[EXERCISE GOAL]
All entries must be transcribed without a single difference.

[DATA RECORDS]
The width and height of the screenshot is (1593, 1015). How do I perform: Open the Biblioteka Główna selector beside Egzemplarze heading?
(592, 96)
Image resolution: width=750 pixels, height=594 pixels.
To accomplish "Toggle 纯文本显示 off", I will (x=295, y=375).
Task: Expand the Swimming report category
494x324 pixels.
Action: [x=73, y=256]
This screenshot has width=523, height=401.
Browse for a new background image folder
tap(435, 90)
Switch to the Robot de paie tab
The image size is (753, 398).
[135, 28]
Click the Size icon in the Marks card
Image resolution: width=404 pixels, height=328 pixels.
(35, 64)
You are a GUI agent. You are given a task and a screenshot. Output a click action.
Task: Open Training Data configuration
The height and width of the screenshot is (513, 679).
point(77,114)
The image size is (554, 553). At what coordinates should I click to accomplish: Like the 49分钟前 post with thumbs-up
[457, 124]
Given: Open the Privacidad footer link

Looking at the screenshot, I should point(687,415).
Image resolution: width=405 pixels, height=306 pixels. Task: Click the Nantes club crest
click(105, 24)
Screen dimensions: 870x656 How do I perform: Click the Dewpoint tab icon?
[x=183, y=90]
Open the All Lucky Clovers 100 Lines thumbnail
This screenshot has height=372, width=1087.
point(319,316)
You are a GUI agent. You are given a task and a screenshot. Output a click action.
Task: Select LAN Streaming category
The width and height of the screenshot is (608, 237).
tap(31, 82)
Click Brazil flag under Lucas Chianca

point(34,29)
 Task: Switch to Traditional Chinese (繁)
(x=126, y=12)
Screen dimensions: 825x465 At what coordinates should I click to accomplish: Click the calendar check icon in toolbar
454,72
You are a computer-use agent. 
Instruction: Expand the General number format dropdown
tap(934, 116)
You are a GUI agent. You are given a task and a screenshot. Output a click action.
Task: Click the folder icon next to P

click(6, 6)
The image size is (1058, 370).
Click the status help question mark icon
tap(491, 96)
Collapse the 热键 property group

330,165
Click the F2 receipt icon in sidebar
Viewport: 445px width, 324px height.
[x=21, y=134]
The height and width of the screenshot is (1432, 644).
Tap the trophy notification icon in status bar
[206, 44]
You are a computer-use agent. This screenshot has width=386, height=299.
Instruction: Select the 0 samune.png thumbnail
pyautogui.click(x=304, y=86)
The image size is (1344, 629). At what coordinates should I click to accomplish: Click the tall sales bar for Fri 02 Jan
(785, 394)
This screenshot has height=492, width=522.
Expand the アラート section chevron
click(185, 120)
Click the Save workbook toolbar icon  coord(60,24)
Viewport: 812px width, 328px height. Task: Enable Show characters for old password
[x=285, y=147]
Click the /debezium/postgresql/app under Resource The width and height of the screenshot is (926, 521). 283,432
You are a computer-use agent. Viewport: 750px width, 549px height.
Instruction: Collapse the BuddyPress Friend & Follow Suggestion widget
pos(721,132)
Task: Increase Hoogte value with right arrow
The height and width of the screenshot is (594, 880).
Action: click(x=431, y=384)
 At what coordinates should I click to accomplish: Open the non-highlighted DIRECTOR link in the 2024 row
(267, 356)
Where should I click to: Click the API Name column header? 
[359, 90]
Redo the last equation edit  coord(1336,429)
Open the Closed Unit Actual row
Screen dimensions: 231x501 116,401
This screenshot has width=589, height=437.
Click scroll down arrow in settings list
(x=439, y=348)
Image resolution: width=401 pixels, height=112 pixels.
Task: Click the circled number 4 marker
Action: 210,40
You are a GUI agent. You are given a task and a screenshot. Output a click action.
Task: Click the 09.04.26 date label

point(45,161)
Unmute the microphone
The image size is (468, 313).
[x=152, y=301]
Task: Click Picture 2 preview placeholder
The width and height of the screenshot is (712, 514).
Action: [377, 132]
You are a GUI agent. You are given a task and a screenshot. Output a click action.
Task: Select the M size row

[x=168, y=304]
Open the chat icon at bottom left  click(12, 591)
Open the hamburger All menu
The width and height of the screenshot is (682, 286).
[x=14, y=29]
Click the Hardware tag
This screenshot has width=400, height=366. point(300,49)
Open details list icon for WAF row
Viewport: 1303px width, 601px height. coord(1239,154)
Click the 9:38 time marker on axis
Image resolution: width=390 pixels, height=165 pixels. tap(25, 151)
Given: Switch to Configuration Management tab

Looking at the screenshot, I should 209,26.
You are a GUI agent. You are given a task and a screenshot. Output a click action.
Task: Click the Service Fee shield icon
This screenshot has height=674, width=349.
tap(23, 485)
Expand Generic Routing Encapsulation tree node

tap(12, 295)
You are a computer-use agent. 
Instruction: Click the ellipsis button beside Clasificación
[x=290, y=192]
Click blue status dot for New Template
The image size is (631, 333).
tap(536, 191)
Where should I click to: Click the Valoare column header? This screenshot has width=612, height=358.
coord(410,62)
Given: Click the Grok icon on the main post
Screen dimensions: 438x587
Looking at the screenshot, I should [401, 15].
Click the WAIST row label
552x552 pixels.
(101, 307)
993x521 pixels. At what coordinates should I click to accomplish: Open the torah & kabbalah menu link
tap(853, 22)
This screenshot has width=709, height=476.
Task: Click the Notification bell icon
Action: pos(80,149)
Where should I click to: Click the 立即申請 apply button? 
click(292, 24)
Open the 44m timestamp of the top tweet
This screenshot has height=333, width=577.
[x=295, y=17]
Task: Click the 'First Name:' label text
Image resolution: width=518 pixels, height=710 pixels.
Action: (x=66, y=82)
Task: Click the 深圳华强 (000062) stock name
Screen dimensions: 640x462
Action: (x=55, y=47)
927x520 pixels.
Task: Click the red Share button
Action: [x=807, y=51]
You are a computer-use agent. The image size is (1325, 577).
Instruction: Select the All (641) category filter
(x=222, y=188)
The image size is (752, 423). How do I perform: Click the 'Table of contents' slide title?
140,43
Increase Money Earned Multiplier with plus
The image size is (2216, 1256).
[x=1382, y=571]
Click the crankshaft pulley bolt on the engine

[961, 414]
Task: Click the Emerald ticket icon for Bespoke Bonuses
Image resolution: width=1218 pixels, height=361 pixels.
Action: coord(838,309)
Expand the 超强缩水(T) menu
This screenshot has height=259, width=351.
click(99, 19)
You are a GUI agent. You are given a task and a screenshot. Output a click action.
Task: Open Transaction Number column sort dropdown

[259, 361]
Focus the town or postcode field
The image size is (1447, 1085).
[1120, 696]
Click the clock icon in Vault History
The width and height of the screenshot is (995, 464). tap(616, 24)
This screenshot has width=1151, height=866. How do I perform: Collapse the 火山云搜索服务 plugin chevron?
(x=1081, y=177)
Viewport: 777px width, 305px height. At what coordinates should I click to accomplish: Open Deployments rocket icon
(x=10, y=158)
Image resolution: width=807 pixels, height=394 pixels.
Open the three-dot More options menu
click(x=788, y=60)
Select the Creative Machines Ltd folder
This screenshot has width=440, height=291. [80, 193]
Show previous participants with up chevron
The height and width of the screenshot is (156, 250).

[ANSWER SECTION]
The width and height of the screenshot is (1593, 1015). How do I perform: Open the Biblioteka Główna selector beside Egzemplarze heading?
(592, 96)
Image resolution: width=750 pixels, height=594 pixels.
To accomplish "Toggle 纯文本显示 off", I will (x=295, y=375).
Task: Expand the Swimming report category
494x324 pixels.
Action: [x=73, y=256]
This screenshot has width=523, height=401.
Browse for a new background image folder
tap(435, 90)
Switch to the Robot de paie tab
The image size is (753, 398).
[135, 28]
Click the Size icon in the Marks card
Image resolution: width=404 pixels, height=328 pixels.
(35, 64)
You are a GUI agent. You are given a task and a screenshot. Output a click action.
Task: Open Training Data configuration
The height and width of the screenshot is (513, 679).
point(77,114)
The image size is (554, 553). At what coordinates should I click to accomplish: Like the 49分钟前 post with thumbs-up
[457, 124]
Given: Open the Privacidad footer link

Looking at the screenshot, I should point(687,415).
Image resolution: width=405 pixels, height=306 pixels. Task: Click the Nantes club crest
click(105, 24)
Screen dimensions: 870x656 How do I perform: Click the Dewpoint tab icon?
[x=183, y=90]
Open the All Lucky Clovers 100 Lines thumbnail
This screenshot has height=372, width=1087.
point(319,316)
You are a GUI agent. You are given a task and a screenshot. Output a click action.
Task: Select LAN Streaming category
The width and height of the screenshot is (608, 237).
tap(31, 82)
Click Brazil flag under Lucas Chianca

point(34,29)
 Task: Switch to Traditional Chinese (繁)
(x=126, y=12)
Screen dimensions: 825x465 At what coordinates should I click to accomplish: Click the calendar check icon in toolbar
454,72
You are a computer-use agent. 
Instruction: Expand the General number format dropdown
tap(934, 116)
You are a GUI agent. You are given a task and a screenshot. Output a click action.
Task: Click the folder icon next to P

click(6, 6)
The image size is (1058, 370).
Click the status help question mark icon
tap(491, 96)
Collapse the 热键 property group

330,165
Click the F2 receipt icon in sidebar
Viewport: 445px width, 324px height.
[x=21, y=134]
The height and width of the screenshot is (1432, 644).
Tap the trophy notification icon in status bar
[206, 44]
You are a computer-use agent. This screenshot has width=386, height=299.
Instruction: Select the 0 samune.png thumbnail
pyautogui.click(x=304, y=86)
The image size is (1344, 629). At what coordinates should I click to accomplish: Click the tall sales bar for Fri 02 Jan
(785, 394)
This screenshot has height=492, width=522.
Expand the アラート section chevron
click(185, 120)
Click the Save workbook toolbar icon  coord(60,24)
Viewport: 812px width, 328px height. Task: Enable Show characters for old password
[x=285, y=147]
Click the /debezium/postgresql/app under Resource The width and height of the screenshot is (926, 521). 283,432
You are a computer-use agent. Viewport: 750px width, 549px height.
Instruction: Collapse the BuddyPress Friend & Follow Suggestion widget
pos(721,132)
Task: Increase Hoogte value with right arrow
The height and width of the screenshot is (594, 880).
Action: click(x=431, y=384)
 At what coordinates should I click to accomplish: Open the non-highlighted DIRECTOR link in the 2024 row
(267, 356)
Where should I click to: Click the API Name column header? 
[359, 90]
Redo the last equation edit  coord(1336,429)
Open the Closed Unit Actual row
Screen dimensions: 231x501 116,401
This screenshot has width=589, height=437.
Click scroll down arrow in settings list
(x=439, y=348)
Image resolution: width=401 pixels, height=112 pixels.
Task: Click the circled number 4 marker
Action: 210,40
You are a GUI agent. You are given a task and a screenshot. Output a click action.
Task: Click the 09.04.26 date label

point(45,161)
Unmute the microphone
The image size is (468, 313).
[x=152, y=301]
Task: Click Picture 2 preview placeholder
The width and height of the screenshot is (712, 514).
Action: [377, 132]
You are a GUI agent. You are given a task and a screenshot. Output a click action.
Task: Select the M size row

[x=168, y=304]
Open the chat icon at bottom left  click(12, 591)
Open the hamburger All menu
The width and height of the screenshot is (682, 286).
[x=14, y=29]
Click the Hardware tag
This screenshot has width=400, height=366. point(300,49)
Open details list icon for WAF row
Viewport: 1303px width, 601px height. coord(1239,154)
Click the 9:38 time marker on axis
Image resolution: width=390 pixels, height=165 pixels. tap(25, 151)
Given: Switch to Configuration Management tab

Looking at the screenshot, I should 209,26.
You are a GUI agent. You are given a task and a screenshot. Output a click action.
Task: Click the Service Fee shield icon
This screenshot has height=674, width=349.
tap(23, 485)
Expand Generic Routing Encapsulation tree node

tap(12, 295)
You are a computer-use agent. 
Instruction: Click the ellipsis button beside Clasificación
[x=290, y=192]
Click blue status dot for New Template
The image size is (631, 333).
tap(536, 191)
Where should I click to: Click the Valoare column header? This screenshot has width=612, height=358.
coord(410,62)
Given: Click the Grok icon on the main post
Screen dimensions: 438x587
Looking at the screenshot, I should [401, 15].
Click the WAIST row label
552x552 pixels.
(101, 307)
993x521 pixels. At what coordinates should I click to accomplish: Open the torah & kabbalah menu link
tap(853, 22)
This screenshot has width=709, height=476.
Task: Click the Notification bell icon
Action: pos(80,149)
Where should I click to: Click the 立即申請 apply button? 
click(292, 24)
Open the 44m timestamp of the top tweet
This screenshot has height=333, width=577.
[x=295, y=17]
Task: Click the 'First Name:' label text
Image resolution: width=518 pixels, height=710 pixels.
Action: (x=66, y=82)
Task: Click the 深圳华强 (000062) stock name
Screen dimensions: 640x462
Action: (x=55, y=47)
927x520 pixels.
Task: Click the red Share button
Action: [x=807, y=51]
You are a computer-use agent. The image size is (1325, 577).
Instruction: Select the All (641) category filter
(x=222, y=188)
The image size is (752, 423). How do I perform: Click the 'Table of contents' slide title?
140,43
Increase Money Earned Multiplier with plus
The image size is (2216, 1256).
[x=1382, y=571]
Click the crankshaft pulley bolt on the engine

[961, 414]
Task: Click the Emerald ticket icon for Bespoke Bonuses
Image resolution: width=1218 pixels, height=361 pixels.
Action: coord(838,309)
Expand the 超强缩水(T) menu
This screenshot has height=259, width=351.
click(99, 19)
You are a GUI agent. You are given a task and a screenshot. Output a click action.
Task: Open Transaction Number column sort dropdown

[259, 361]
Focus the town or postcode field
The image size is (1447, 1085).
[1120, 696]
Click the clock icon in Vault History
The width and height of the screenshot is (995, 464). tap(616, 24)
This screenshot has width=1151, height=866. How do I perform: Collapse the 火山云搜索服务 plugin chevron?
(x=1081, y=177)
Viewport: 777px width, 305px height. At what coordinates should I click to accomplish: Open Deployments rocket icon
(x=10, y=158)
Image resolution: width=807 pixels, height=394 pixels.
Open the three-dot More options menu
click(x=788, y=60)
Select the Creative Machines Ltd folder
This screenshot has width=440, height=291. [80, 193]
Show previous participants with up chevron
The height and width of the screenshot is (156, 250).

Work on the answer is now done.